As can be seen from the tables above, the scaling factors corresponding with the signal values may suitably be stored in look-up tables. Advantageously, the scaling factor unit 42 of FIG. 3 contains multiple tables corresponding with multiple scaling factor formulae, the particular table used being determined by the type of audio signal or by suitable control signals. Such control signals may for example correspond with different settings of a selector switch that allows the user to select a particular type of “bass boost” or other signal enhancement.
The method of the present invention is illustrated in FIG. 5. After initiating the method in step 101 (“Begin”), the frequency range is selected in step 102 (“Frequency Segmentation” or “Select Frequency Range”). This selected frequency range is processed in accordance with the present invention. All other frequencies may be blocked but are preferably preserved to be combined with the processed signal in step 106.
In step 103 (“Time Segmentation” or “Determine Time Segments”), the audio signal of the selected frequency range is divided into time segments (S in FIG. 4 a) bounded by zero crossings (Z in FIG. 4 a) of the signal. In step 104 (“Detect Maxima”), a maximum value (M in FIG. 4 b) is determined for each time segment. This maximum value is used to determine a scaling factor F for scaling the samples of the audio signal in step 105 (“Scale Samples”). In step 106 (“Combine with Other Frequency Ranges”) the processed audio signal of the selected frequency range is combined with the un-processed audio signal of the remaining frequency ranges to produce a combined output signal. The method concludes in step 107 (“End”).
It is noted that the schematic diagram of FIG. 5 assumes a time-limited set of audio signal samples. It is of course possible to operate on an audio signal in real time in accordance with the present invention, in which case the method as illustrated is essentially repeated and may be carried out continuously.
In the case of stereo audio signals it is advantageous to apply the scaling of the present invention to a combined (left+right) signal as this avoids duplication of processing. Most of the stereo information is retained by the audio signal of the remaining frequencies, allowing the audio signal of the selected frequencies to be combined.
The present invention is based upon the insight that dividing an audio signal into time segments bounded by zero crossings allows the signal to be scaled without introducing any substantial artifacts, such as undesired harmonics.
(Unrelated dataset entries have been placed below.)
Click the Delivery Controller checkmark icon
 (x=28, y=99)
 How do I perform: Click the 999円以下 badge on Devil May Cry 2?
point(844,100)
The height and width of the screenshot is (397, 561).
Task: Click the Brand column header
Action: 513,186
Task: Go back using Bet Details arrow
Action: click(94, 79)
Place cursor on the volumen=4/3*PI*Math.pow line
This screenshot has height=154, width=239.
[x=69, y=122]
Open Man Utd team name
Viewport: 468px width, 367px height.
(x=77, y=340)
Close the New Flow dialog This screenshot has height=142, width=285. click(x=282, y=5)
The present invention benefits from the further insight that scaling an audio signal per time segment allows a very effective and distortion-free signal enhancement, for example “bass boost”.
The present invention is well suited to be realized not only in dedicated hardware—such as an ASIC—but also in software to run on a dedicated or generic processor. The steps of the methods can hence be realized as a computer program product.
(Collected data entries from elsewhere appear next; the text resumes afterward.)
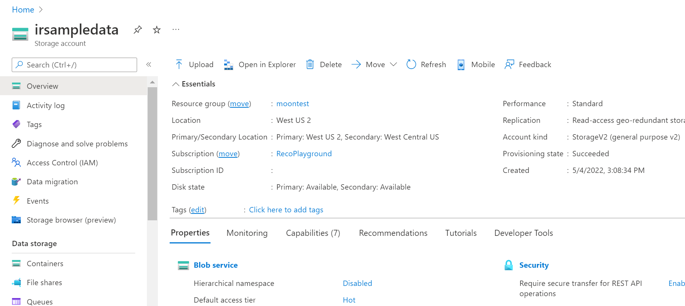Focus the Search (Ctrl+/) field
Viewport: 685px width, 306px height.
(x=74, y=65)
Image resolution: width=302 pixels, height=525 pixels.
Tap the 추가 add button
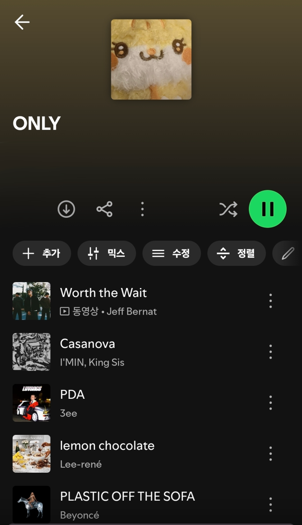(x=42, y=253)
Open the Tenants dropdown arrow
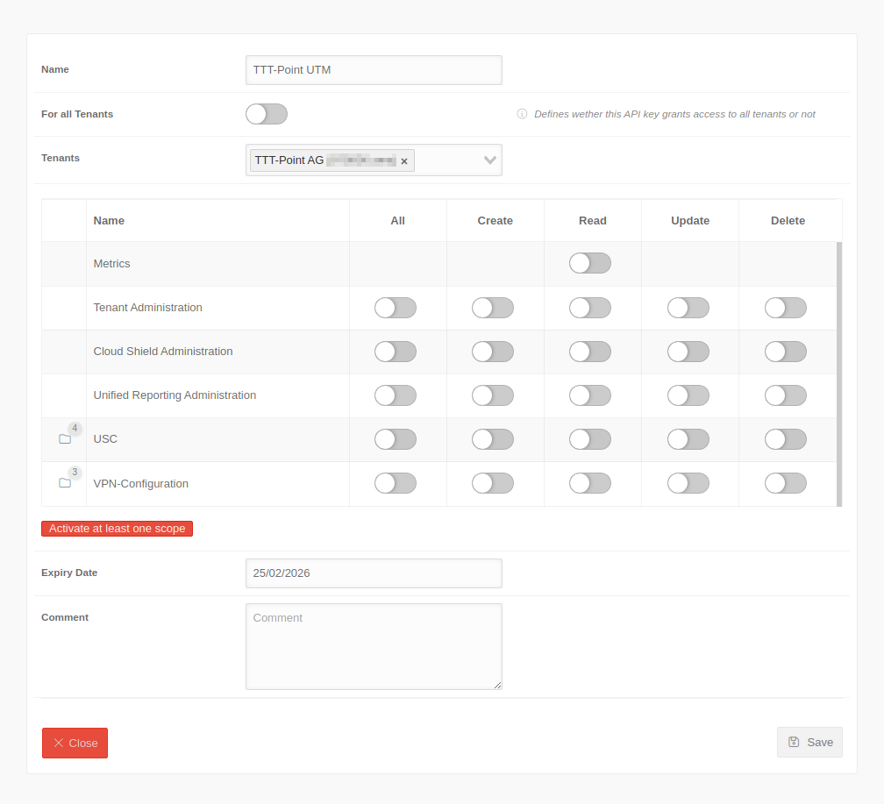 [x=489, y=160]
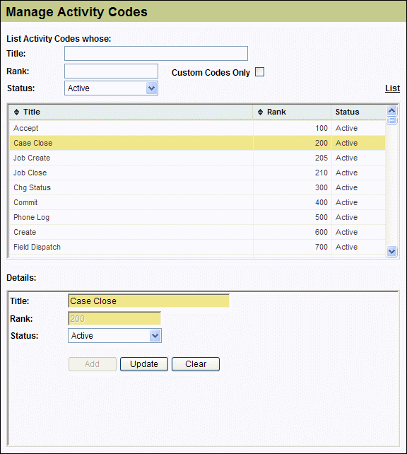
Task: Click the filter Title input field
Action: [156, 54]
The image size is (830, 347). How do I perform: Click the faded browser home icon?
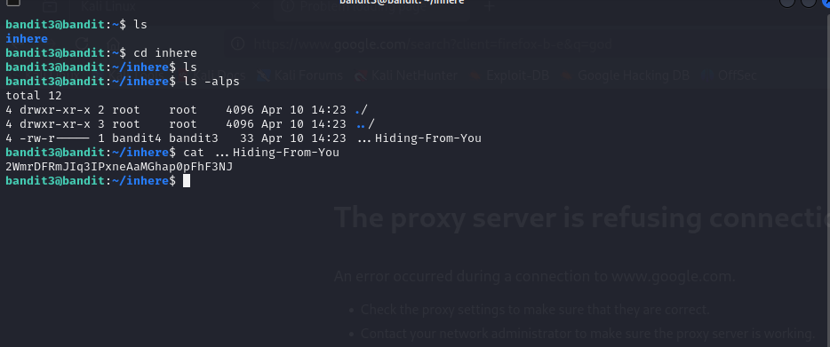coord(114,43)
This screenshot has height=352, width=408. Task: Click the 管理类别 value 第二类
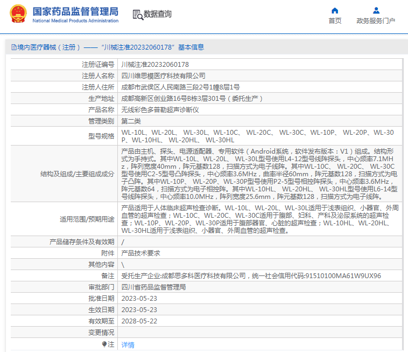[131, 121]
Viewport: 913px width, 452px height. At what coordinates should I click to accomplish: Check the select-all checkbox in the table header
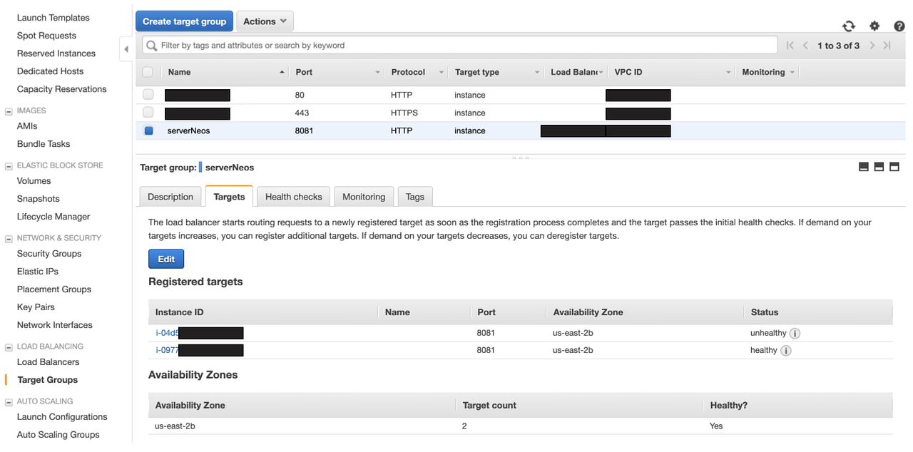point(149,71)
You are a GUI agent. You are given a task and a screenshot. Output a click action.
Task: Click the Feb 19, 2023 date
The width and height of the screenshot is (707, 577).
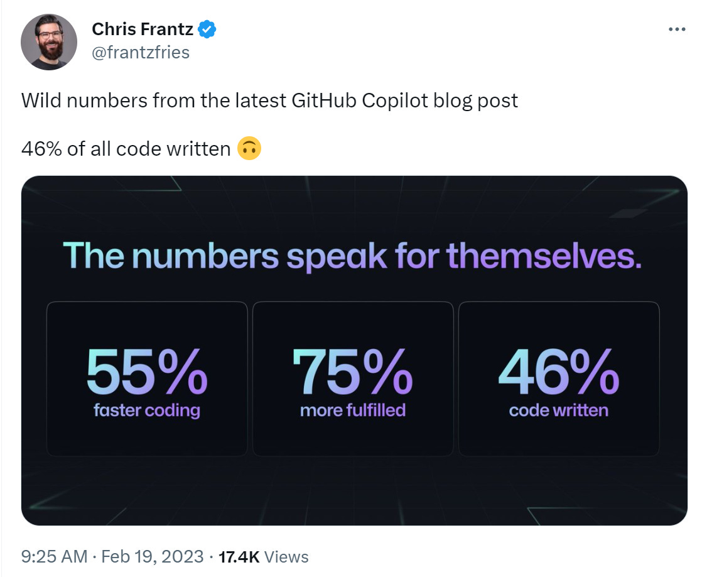pos(153,556)
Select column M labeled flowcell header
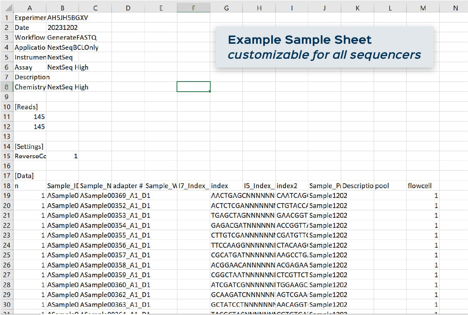Screen dimensions: 468x315 [423, 7]
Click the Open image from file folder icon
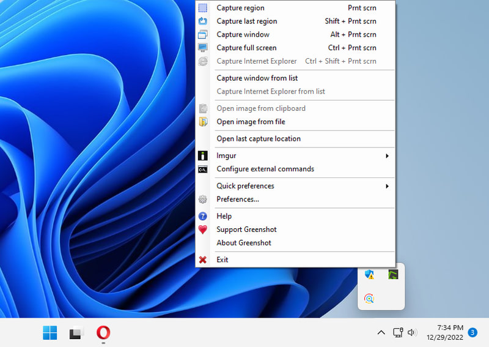The image size is (489, 347). 203,122
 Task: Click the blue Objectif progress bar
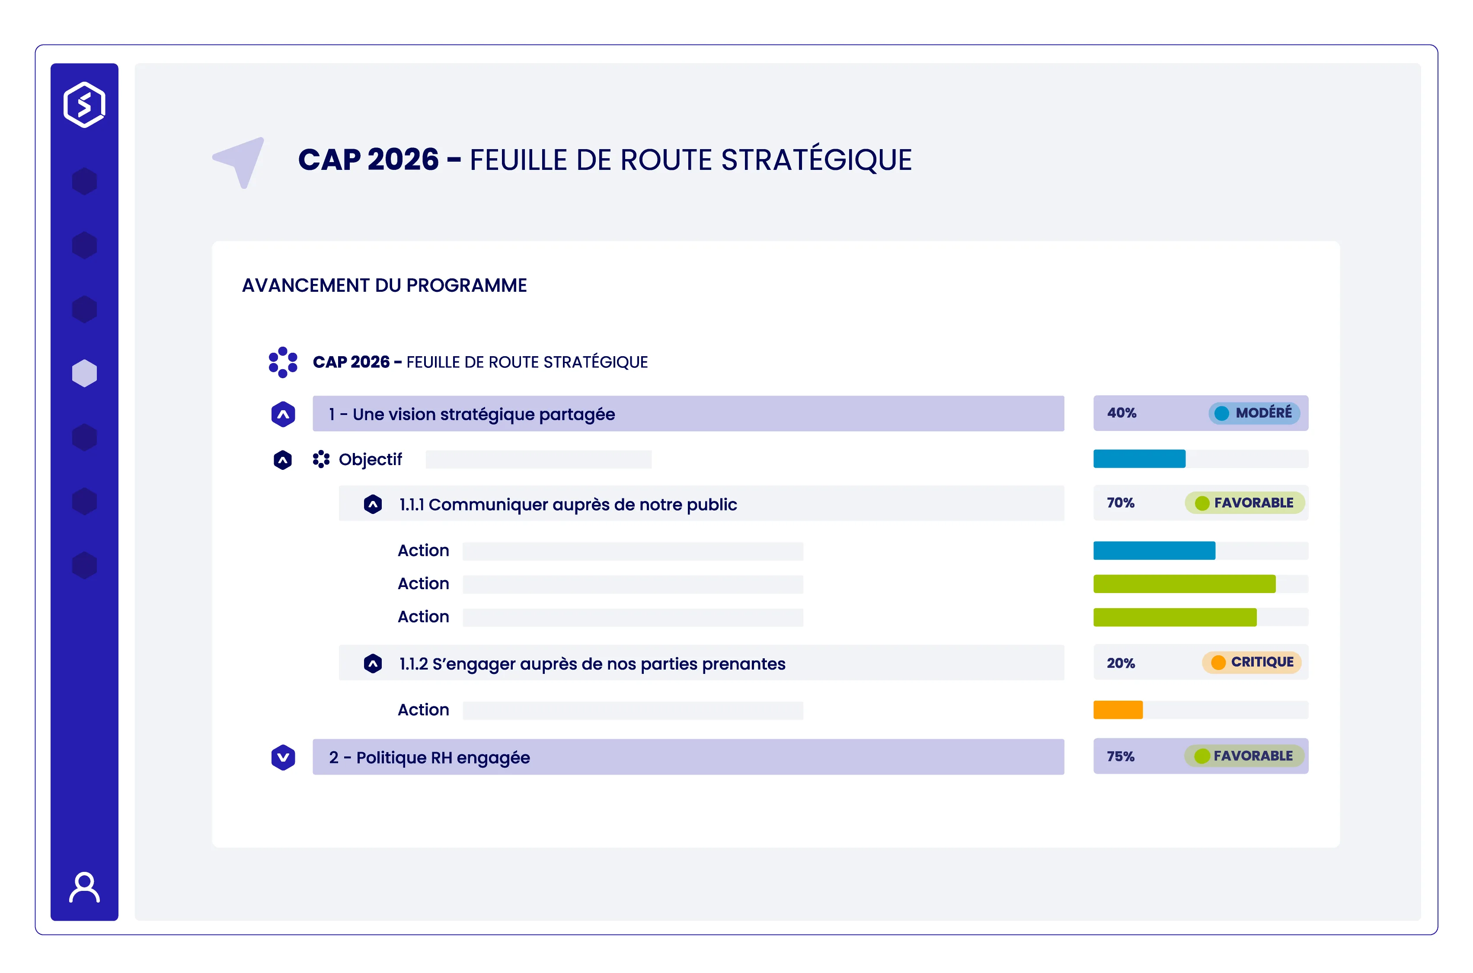coord(1139,459)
Under computer program product should be understood any physical realization of a collection of commands enabling a processor—generic or special purpose—, after a series of loading steps to get the commands into the processor, to execute any of the characteristic functions of an invention. In particular the computer program product may be realized as data on a carrier such as e.g. a disk or tape, data present in a memory, data traveling over a network connection—wired or wireless—, or program code on paper. Apart from program code, characteristic data required for the program may also be embodied as a computer program product.
It is noted that any terms used in this document should not be construed so as to limit the scope of the present invention. In particular, the words “comprise(s)” and “comprising” are not meant to exclude any elements not specifically stated. Single (circuit) elements may be substituted with multiple (circuit) elements or with their equivalents.
It will be understood by those skilled in the art that the present invention is not limited to the embodiments illustrated above and that many modifications and additions may be made without departing from the scope of the invention as defined in the appending claims.